[Stored items]

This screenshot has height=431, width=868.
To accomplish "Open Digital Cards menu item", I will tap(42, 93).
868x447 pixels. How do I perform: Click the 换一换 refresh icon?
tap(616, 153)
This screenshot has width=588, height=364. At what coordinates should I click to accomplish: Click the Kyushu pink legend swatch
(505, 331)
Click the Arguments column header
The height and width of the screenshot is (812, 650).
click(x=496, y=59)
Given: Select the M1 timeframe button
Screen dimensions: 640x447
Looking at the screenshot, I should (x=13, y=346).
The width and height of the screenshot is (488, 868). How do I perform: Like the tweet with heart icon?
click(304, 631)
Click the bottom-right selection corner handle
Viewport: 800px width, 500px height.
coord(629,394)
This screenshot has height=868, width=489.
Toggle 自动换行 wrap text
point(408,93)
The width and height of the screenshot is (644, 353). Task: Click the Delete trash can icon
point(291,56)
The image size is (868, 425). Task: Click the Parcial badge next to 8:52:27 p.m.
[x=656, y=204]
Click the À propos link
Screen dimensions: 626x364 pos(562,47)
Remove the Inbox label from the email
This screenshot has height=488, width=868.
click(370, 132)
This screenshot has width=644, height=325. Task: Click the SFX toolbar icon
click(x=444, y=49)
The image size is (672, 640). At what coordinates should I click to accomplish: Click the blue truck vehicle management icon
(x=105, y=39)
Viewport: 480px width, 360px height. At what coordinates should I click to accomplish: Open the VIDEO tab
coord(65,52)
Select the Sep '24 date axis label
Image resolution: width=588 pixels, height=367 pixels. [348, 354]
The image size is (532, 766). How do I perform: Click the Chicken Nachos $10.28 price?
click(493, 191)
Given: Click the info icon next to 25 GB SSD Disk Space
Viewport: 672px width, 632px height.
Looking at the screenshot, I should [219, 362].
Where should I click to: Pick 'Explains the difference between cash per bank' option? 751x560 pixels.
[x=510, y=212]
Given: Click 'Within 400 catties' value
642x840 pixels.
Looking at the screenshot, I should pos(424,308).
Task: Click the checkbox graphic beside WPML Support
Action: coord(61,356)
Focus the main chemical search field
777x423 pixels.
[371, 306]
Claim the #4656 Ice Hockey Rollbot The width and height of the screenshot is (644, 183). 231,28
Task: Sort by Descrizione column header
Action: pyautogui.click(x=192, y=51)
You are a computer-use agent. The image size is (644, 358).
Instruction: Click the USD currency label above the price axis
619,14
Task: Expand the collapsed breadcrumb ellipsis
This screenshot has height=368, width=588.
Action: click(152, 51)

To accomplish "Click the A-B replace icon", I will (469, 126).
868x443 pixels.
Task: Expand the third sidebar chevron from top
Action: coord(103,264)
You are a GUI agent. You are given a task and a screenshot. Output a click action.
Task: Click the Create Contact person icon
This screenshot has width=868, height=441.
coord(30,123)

### How to complete this task
Take the line holding "The image size is (532, 766)." and the lines after it through the end of the entries. Retype them exactly and add nothing.

### Solution for this exercise
The image size is (532, 766). How do I perform: Click the Chicken Nachos $10.28 price?
click(493, 191)
Given: Click the info icon next to 25 GB SSD Disk Space
Viewport: 672px width, 632px height.
Looking at the screenshot, I should [219, 362].
Where should I click to: Pick 'Explains the difference between cash per bank' option? 751x560 pixels.
[x=510, y=212]
Given: Click 'Within 400 catties' value
642x840 pixels.
Looking at the screenshot, I should pos(424,308).
Task: Click the checkbox graphic beside WPML Support
Action: coord(61,356)
Focus the main chemical search field
777x423 pixels.
[371, 306]
Claim the #4656 Ice Hockey Rollbot The width and height of the screenshot is (644, 183). 231,28
Task: Sort by Descrizione column header
Action: pyautogui.click(x=192, y=51)
You are a computer-use agent. The image size is (644, 358).
Instruction: Click the USD currency label above the price axis
619,14
Task: Expand the collapsed breadcrumb ellipsis
This screenshot has height=368, width=588.
Action: click(152, 51)

To accomplish "Click the A-B replace icon", I will (469, 126).
868x443 pixels.
Task: Expand the third sidebar chevron from top
Action: coord(103,264)
You are a GUI agent. You are given a task and a screenshot. Output a click action.
Task: Click the Create Contact person icon
This screenshot has width=868, height=441.
coord(30,123)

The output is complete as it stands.